Google is giving Chrome extension developers one month to comply with stricter privacy rules before it starts taking action against extensions that don’t meet the new requirements.
The company announced the updated Chrome Web Store policies in a blog post published on July 1. Developers have until August 1 to ensure their extensions comply with the new rules or risk having them removed from the store.
Google has made it clear that extensions should only collect the information they actually need to work. If an extension asks for or gathers data that isn’t directly related to its purpose, it’ll be considered a policy violation.
Google also wants developers to be much clearer about what their extensions collect. Even if the data seems minor, it still needs to be disclosed. Developers can no longer leave out those details or quietly change their data collection practices after users have already installed an extension. Any changes have to be communicated instead of slipping in through a future update.
That change comes after several recent cases where browser extensions changed behavior long after people installed them.

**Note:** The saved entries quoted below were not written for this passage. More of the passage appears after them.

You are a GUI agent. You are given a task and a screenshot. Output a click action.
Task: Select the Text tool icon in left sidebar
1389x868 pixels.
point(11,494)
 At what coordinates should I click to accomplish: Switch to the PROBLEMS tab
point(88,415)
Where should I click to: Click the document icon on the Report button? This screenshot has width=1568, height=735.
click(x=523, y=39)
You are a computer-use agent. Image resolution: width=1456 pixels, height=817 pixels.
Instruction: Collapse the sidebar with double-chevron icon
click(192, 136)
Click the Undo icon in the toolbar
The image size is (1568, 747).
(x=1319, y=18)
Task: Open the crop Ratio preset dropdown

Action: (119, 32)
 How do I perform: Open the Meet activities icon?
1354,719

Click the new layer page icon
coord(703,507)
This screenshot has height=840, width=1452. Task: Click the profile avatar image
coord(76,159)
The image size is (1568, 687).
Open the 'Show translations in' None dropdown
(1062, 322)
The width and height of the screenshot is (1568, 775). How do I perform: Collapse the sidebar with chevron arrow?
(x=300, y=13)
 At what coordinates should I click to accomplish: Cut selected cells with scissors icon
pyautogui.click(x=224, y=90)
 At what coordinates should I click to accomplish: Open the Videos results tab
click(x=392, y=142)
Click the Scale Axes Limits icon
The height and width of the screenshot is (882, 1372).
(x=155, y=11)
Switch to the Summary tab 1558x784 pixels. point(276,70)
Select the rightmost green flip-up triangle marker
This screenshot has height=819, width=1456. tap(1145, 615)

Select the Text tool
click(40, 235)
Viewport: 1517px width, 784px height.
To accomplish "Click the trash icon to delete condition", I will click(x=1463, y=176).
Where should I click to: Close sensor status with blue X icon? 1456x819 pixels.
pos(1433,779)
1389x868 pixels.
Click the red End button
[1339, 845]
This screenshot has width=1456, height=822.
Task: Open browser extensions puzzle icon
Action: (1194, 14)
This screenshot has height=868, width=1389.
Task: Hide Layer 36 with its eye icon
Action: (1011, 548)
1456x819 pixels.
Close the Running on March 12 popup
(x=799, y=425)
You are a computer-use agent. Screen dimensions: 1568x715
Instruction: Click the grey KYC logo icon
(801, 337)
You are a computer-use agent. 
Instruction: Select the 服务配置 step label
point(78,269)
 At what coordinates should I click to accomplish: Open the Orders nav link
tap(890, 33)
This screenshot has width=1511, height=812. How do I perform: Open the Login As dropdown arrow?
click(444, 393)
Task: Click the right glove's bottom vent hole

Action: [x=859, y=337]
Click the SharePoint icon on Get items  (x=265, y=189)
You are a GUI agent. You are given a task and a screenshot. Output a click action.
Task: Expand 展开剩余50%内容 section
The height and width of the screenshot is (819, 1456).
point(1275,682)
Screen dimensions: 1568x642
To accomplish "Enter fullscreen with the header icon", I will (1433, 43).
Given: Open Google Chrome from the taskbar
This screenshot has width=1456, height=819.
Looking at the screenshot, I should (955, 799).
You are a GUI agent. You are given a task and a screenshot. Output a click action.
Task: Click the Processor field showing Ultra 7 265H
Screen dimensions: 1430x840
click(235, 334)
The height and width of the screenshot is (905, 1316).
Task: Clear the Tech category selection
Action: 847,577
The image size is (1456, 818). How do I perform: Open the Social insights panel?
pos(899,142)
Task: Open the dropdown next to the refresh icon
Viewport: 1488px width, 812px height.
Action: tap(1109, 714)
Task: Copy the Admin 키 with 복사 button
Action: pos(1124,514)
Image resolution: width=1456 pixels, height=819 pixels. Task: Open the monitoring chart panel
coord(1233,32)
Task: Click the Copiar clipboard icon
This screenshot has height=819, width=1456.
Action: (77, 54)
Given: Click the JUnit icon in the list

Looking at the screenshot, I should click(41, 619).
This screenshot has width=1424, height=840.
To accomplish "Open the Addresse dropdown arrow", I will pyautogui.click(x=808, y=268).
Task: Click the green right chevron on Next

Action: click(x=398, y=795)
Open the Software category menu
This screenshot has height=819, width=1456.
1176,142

A couple of days ago, we reported on two browser extensions that were advertised as free VPNs for Chrome and Firefox. They worked as expected at first, but a later update started reading users’ clipboard contents, including passwords and cryptocurrency wallet addresses. Despite that, their store listings continued to claim they didn’t collect any user data.
Google’s updated policies appear to target exactly that kind of behavior. Whether they’ll stop every bad extension is another question.
Apart from the issue mentioned above, the Chrome Web Store has seen several other security incidents this year. Just yesterday, we covered a fake “Google Notes” extension that replaced copied cryptocurrency wallet addresses with one controlled by an attacker. Earlier in June, researchers uncovered more than 150 wallpaper extensions that tracked users while falsely claiming they didn’t collect any information.
Google is making a couple of other policy changes as well. Extensions designed to bypass safety restrictions on AI services will no longer be allowed. The company is also banning extensions that let users place real-money bets on prediction markets.
The updated policies will be enforced starting August 1. Extensions that don’t comply could be removed from the Chrome Web Store, so developers have a few weeks left to update their listings and privacy disclosures.